Work request: Starting with the line containing "Development (20, 925)" and going on through the line containing "[Really why Caesars", return the lines of the data below exactly, and only those.

[Collected data]

● ● ●

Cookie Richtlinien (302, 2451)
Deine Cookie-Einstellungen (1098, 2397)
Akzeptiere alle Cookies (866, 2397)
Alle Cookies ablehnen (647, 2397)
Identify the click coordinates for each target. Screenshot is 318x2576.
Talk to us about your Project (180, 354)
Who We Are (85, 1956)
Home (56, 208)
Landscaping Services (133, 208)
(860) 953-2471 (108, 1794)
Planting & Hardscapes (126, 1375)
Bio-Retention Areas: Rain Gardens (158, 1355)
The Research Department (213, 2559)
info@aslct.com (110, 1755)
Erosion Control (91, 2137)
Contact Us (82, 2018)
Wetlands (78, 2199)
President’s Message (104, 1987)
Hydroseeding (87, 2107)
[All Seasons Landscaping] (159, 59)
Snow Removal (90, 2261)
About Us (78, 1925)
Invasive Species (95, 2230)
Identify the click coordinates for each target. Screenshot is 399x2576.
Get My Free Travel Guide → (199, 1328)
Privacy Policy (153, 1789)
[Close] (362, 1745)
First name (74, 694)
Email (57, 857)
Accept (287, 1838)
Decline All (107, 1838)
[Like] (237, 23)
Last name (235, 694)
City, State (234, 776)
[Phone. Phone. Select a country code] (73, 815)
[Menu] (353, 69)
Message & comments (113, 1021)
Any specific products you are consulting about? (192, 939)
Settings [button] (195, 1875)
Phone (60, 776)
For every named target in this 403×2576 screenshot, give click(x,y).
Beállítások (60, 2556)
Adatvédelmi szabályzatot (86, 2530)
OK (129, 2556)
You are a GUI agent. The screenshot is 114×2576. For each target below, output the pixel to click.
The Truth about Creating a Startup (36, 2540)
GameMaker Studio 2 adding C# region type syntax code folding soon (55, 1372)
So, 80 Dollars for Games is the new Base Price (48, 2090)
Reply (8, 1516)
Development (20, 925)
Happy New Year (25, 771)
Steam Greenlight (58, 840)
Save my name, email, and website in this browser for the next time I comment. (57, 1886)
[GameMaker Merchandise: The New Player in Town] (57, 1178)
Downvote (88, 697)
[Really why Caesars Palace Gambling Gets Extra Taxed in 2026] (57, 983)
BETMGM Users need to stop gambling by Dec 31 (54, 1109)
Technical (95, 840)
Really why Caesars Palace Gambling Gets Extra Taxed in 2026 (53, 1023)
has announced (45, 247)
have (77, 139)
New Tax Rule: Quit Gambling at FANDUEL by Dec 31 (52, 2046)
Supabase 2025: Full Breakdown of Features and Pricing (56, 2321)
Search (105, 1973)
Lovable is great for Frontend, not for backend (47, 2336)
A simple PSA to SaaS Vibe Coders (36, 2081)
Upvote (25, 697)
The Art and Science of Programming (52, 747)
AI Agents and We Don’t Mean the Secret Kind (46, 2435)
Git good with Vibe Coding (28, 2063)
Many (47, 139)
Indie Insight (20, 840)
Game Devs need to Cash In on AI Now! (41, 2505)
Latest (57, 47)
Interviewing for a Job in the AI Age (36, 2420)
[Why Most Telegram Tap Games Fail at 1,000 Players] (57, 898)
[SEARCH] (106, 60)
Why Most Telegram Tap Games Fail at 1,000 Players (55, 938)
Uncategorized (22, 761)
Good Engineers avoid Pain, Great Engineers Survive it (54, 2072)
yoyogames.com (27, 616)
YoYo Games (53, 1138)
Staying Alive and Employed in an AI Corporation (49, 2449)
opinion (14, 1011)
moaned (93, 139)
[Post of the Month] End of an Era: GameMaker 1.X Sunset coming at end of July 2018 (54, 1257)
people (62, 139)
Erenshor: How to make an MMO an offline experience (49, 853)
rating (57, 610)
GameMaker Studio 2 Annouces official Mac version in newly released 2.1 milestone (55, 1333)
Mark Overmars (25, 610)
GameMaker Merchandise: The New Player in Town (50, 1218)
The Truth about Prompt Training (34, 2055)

● ● ●

Task solution:
Development (20, 925)
Happy New Year (25, 771)
Steam Greenlight (58, 840)
Save my name, email, and website in this browser for the next time I comment. (57, 1886)
[GameMaker Merchandise: The New Player in Town] (57, 1178)
Downvote (88, 697)
[Really why Caesars Palace Gambling Gets Extra Taxed in 2026] (57, 983)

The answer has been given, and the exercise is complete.